Reputation:
I wish to detect Eddystone Ul and uid without using Proximity Beacon API or Nearby Messages API. I wish to use native android libraries like BluetoothAdapter or BluetoothGatt or BluetoothGap to parse the eddystone frames. Is this feasible? if so how and If its not feasible then what could be the alternative?
Upvotes: 4
Views: 6207
Reputation: 19001
The following is the simplest way to get information about Eddystone AFAIK.
// onLeScan() method of BluetoothAdapter.LeScanCallback interface.
public void onLeScan(BluetoothDevice device, int rssi, byte[] scanRecord)
{
// Parse the payload of the advertisement packet
// as a list of AD structures.
List<ADStructure> structures =
ADPayloadParser.getInstance().parse(scanRecord);
// For each AD structure contained in the advertisement packet.
for (ADStructure structure : structures)
{
// If the AD structure represents Eddystone UID.
if (structure instanceof EddystoneUID)
{
// Eddystone UID
EddystoneUID es = (EddystoneUID)structure;
Log.d(TAG, "Tx Power = " + es.getTxPower());
Log.d(TAG, "Namespace ID = " + es.getNamespaceIdAsString());
Log.d(TAG, "Instance ID = " + es.getInstanceIdAsString());
Log.d(TAG, "Beacon ID = " + es.getBeaconIdAsString());
// As byte arrays if you want.
byte[] namespaceId = es.getNamespaceId();
byte[] instanceId = es.getInstanceId();
byte[] beaconId = es.getBeaconId();
}
// If the AD structure represents Eddystone URL.
else if (structure instanceof EddystoneURL)
{
// Eddystone URL
EddystoneURL es = (EddystoneURL)structure;
Log.d(TAG, "Tx Power = " + es.getTxPower());
Log.d(TAG, "URL = " + es.getURL());
}
// If the AD structure represents Eddystone TLM.

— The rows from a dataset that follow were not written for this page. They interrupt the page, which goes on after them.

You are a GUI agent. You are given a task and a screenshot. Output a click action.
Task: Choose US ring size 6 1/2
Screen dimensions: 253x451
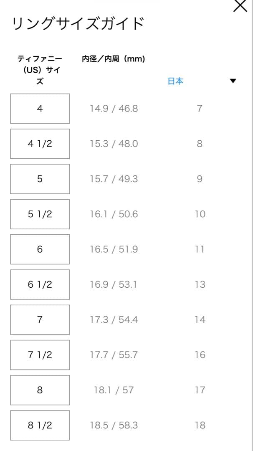(x=40, y=284)
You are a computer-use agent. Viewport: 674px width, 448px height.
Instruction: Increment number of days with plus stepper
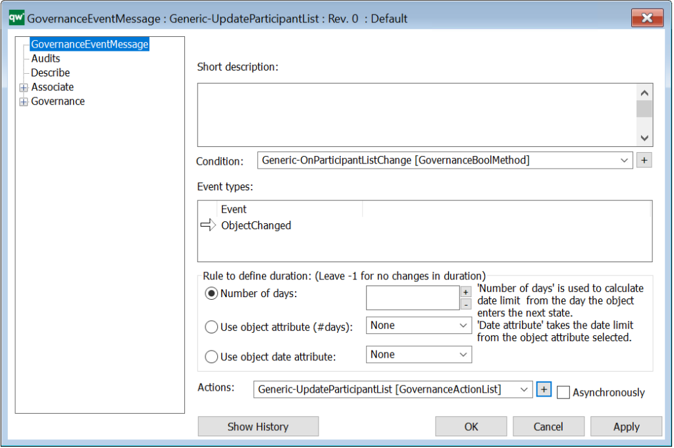click(465, 292)
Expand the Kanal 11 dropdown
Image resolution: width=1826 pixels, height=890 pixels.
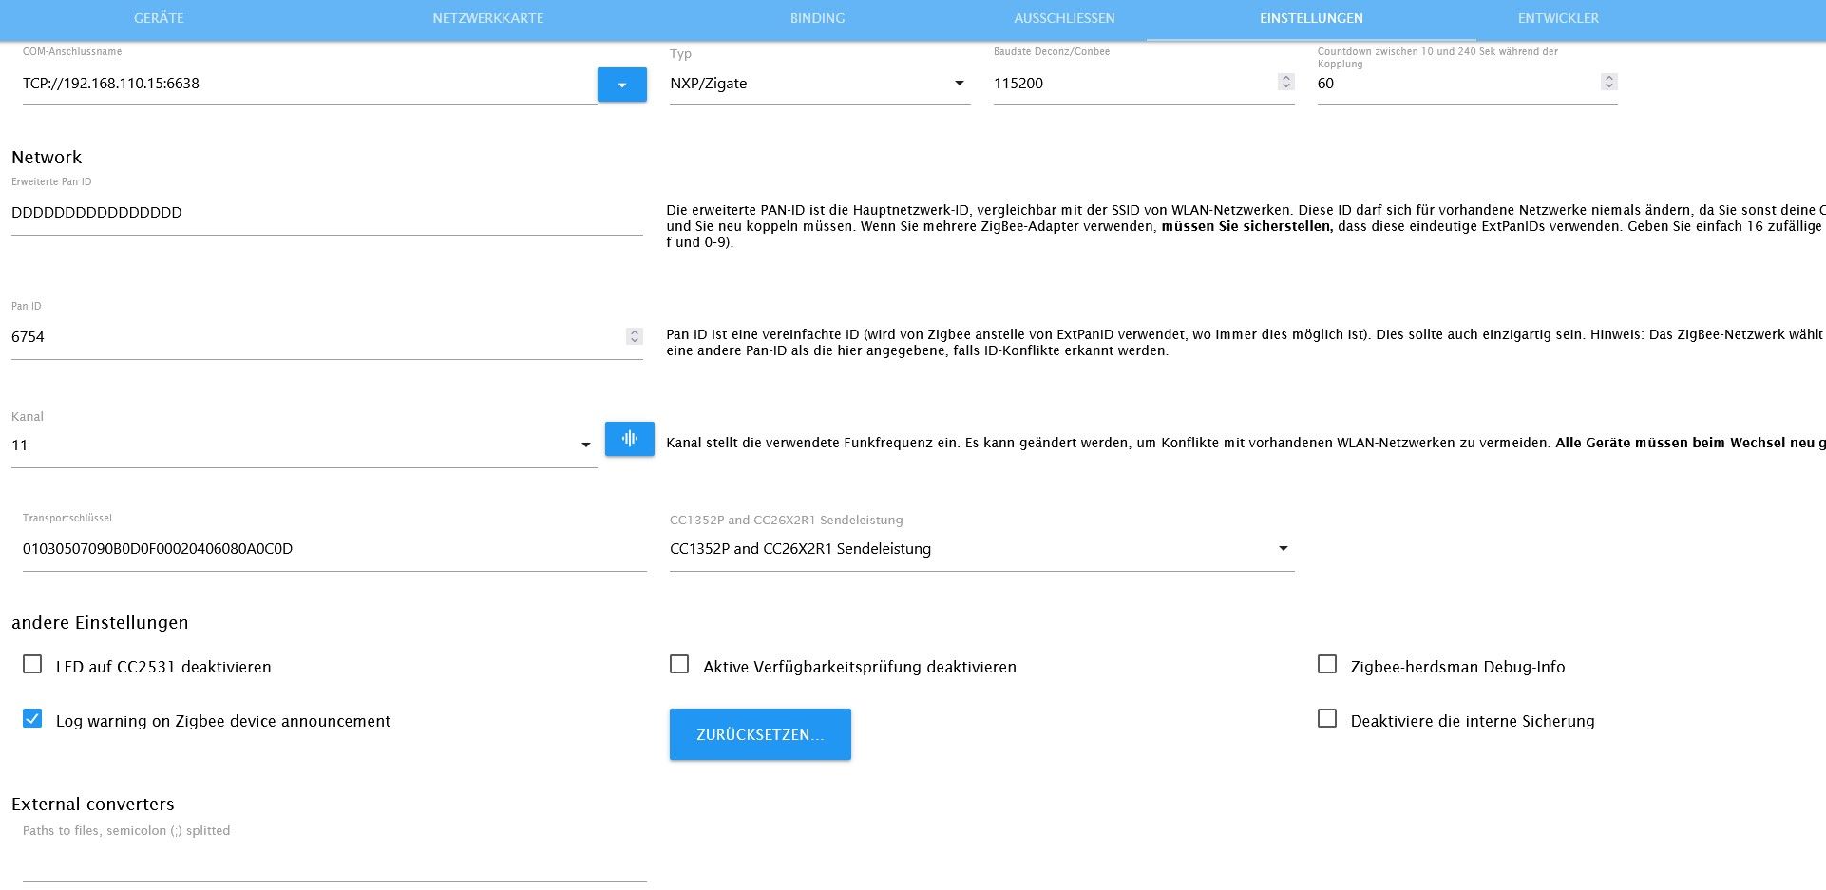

else if (structure instanceof EddystoneTLM)
{
// Eddystone TLM
EddystoneTLM es = (EddystoneTLM)structure;
Log.d(TAG, "TLM Version = " + es.getTLMVersion());
Log.d(TAG, "Battery Voltage = " + es.getBatteryVoltage());
Log.d(TAG, "Beacon Temperature = " + es.getBeaconTemperature());
Log.d(TAG, "Advertisement Count = " + es.getAdvertisementCount());
Log.d(TAG, "Elapsed Time = " + es.getElapsedTime());
}
}
}
You don't have to know details about the Eddystone specification if you use nv-bluetooth.
dependencies {
compile 'com.neovisionaries:nv-bluetooth:1.7'
}
Beacon Temperature in Eddystone TLM is expressed in a signed fixed-point notation. The code examples in How to detect Eddystone-Compatible Beacons (Android Beacon Library) don't show how to extract the data as a floating point number as of this writing. On the other hand, EddystoneTLM
class in nv-bluetooth has a method as shown below, so you don't have to decode the fixed-point notation.
public float getBeaconTemperature();
Likewise, EddystoneURL
class has a method to get the URL as URL
.
public URL getURL();
So, you don't have to do a step like below which is required when you use Android Beacon Library.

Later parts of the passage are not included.